As the double No vote in France and the Netherlands demonstrates, Europe needs new leaders if it is to find a way out of the current dangerous crisis.

Laurent Fabius is wearing the smile of someone holding all the aces. In his first television appearance since the referendum on 29 May, the leader of the leftwing No vote to the European constitution nonchalantly announced his intention to put himself forward for the French presidential election in 2007.

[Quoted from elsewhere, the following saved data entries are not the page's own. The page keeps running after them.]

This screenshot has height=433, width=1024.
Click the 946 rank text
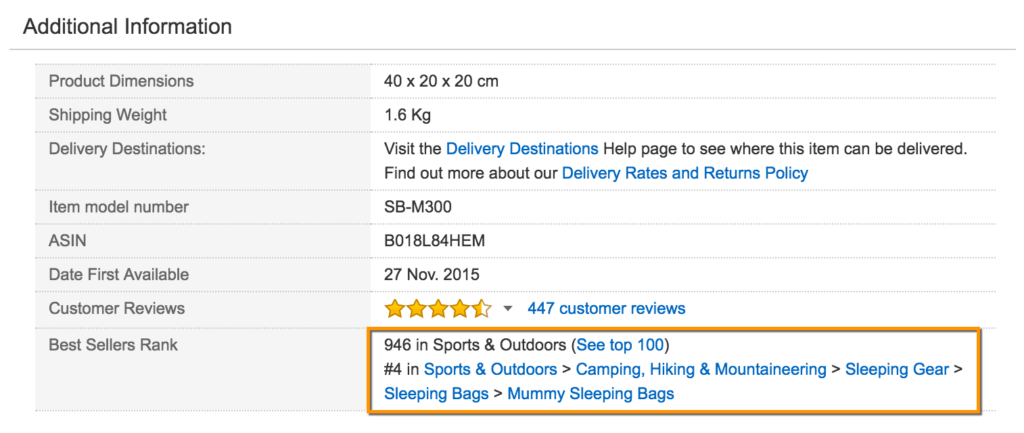coord(397,345)
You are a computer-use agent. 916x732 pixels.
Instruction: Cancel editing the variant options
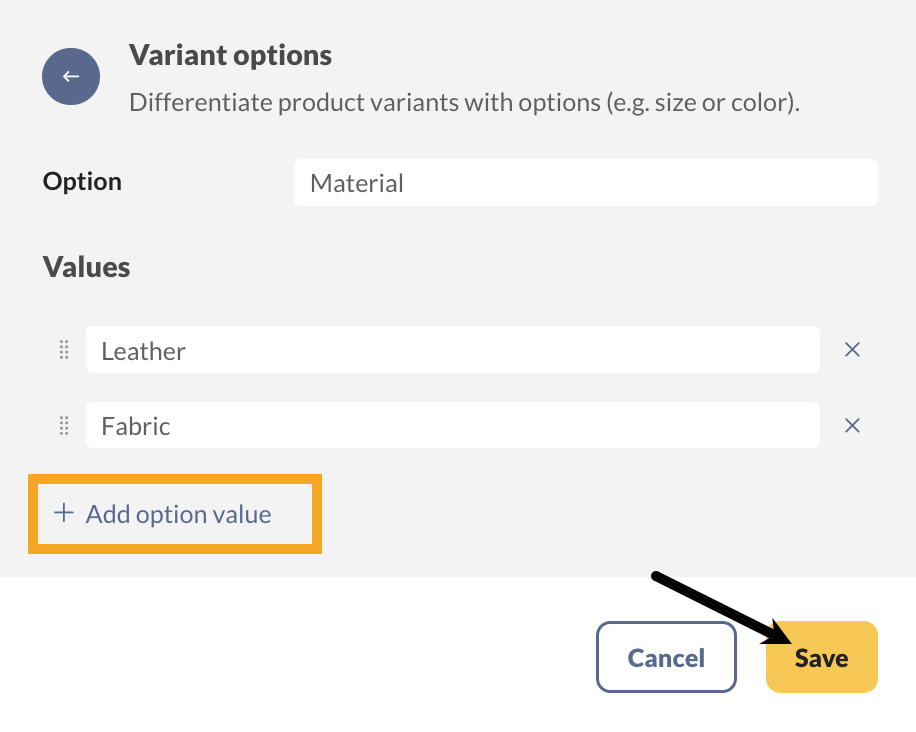666,657
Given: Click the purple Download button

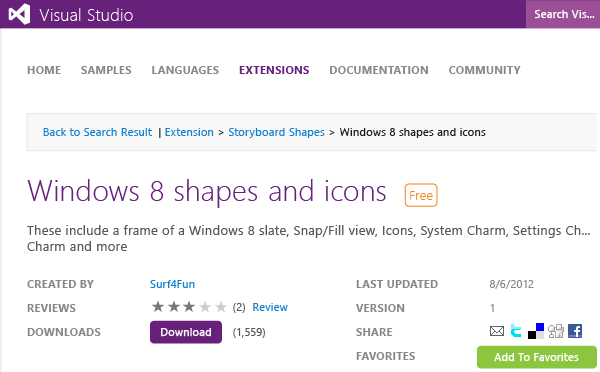Looking at the screenshot, I should coord(186,332).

This is the logical conclusion of his personal campaign: no appeal for a socially orientated Europe; no trans-national initiatives; no serious and truly European political consequences living up to the promises of "magnificent and progressive opportunities" following victory for the No vote. What remains is the exploitation of a constitution, which has been thrown to the wolves for the political ends of a man who gambled on the unease of vast sections of the French population and split its socialist party, of which he is number two.

Generation Fabius

What is most surprising about Fabius’ strategy is not so much the man’s (indisputable) ability but his indifference to the fate of the European Union, which he sees as simply a way to secure entry to the Elysée Palace. A memorable leader of the French socialist party, Fabius understood that the 2002 socialist presidential candidate, Lionel Jospin, lost because he was too moderate. What’s more, Fabius understood that there was only one way he could take advantage of unemployment levels now standing at more than 10%: by raising the spectre of "Brussels neo-liberalism" to dramatise the referendum campaign. This is where insults about the Polish plumbers who are allegedly flooding the labour market in France come from (although, according to estimates from the Employment Minister, only 8,000 Polish workers have come to France since 1 May 2004). This is where rhetoric worthy of Le Pen at his worst comes from, leading young unemployed people in Marseille to ask "There’s already nothing for us, surely we can’t open the gates of Europe to everyone?" But a generational problem lies behind this gamble at the expense of the current deadlock in Europe (and who knows how long that will last). Fabius belongs to the post-war generation which didn't experience the horrors and hardships of Europe's founding fathers, De Gasperi, Adenauer, Mitterand and Kohl. His generation, which includes Chirac and Schröder, will be remembered for giving birth to and then preserving the Nice Treaty which enshrined national selfishness and a democratic deficit in Europe.

Generation Wilders

The problem is that today's Europe of the Erasmus programme and the Internet, of a new generation which has been able to participate in European integration, is silent. Thus it leaves the field open to a new class of demagogues: less arrogant than their predecessors, more persuasive. People like the thirty-something Olivier Besancenot, spokesperson for the Communist Revolutionary League in France; or the blond leader of the Dutch No vote, forty-something Geert Wilders. As winner of the referendum on 1 June, Wilders can claim the title of heir to Pym Fortuyn, the controversial anti-Islam leader killed in 2002 and remembered for his diatribes against immigration. Wilders, also anti-immigration ("Holland is already full") and anti-euro, incarnates a young style but one which is no less dangerous than Joerg Haider’s vision for Austria or Umberto Bossi’s for Italy. It is a style which has paid dividends though with victory for the No vote with 61.6% and a high participation level of 62.8%%.

What about us?

But if we want to say No to Wilders and Fabius, no to trendy right-wing Dutch populism and French left-wing neo-xenophobia, the new generation must find democratic and trans-national alternatives - liberal or reformist - to the politics of fear. Because today, optimism, openness, long-term vision and courage are concepts currently missing from the political scene. Faced with this new and urgent challenge, café babel is ready to welcome and deepen this debate.

Two founding nations rejecting the constitution is two too many for belief to cling on to. Let's go back to the drawing board.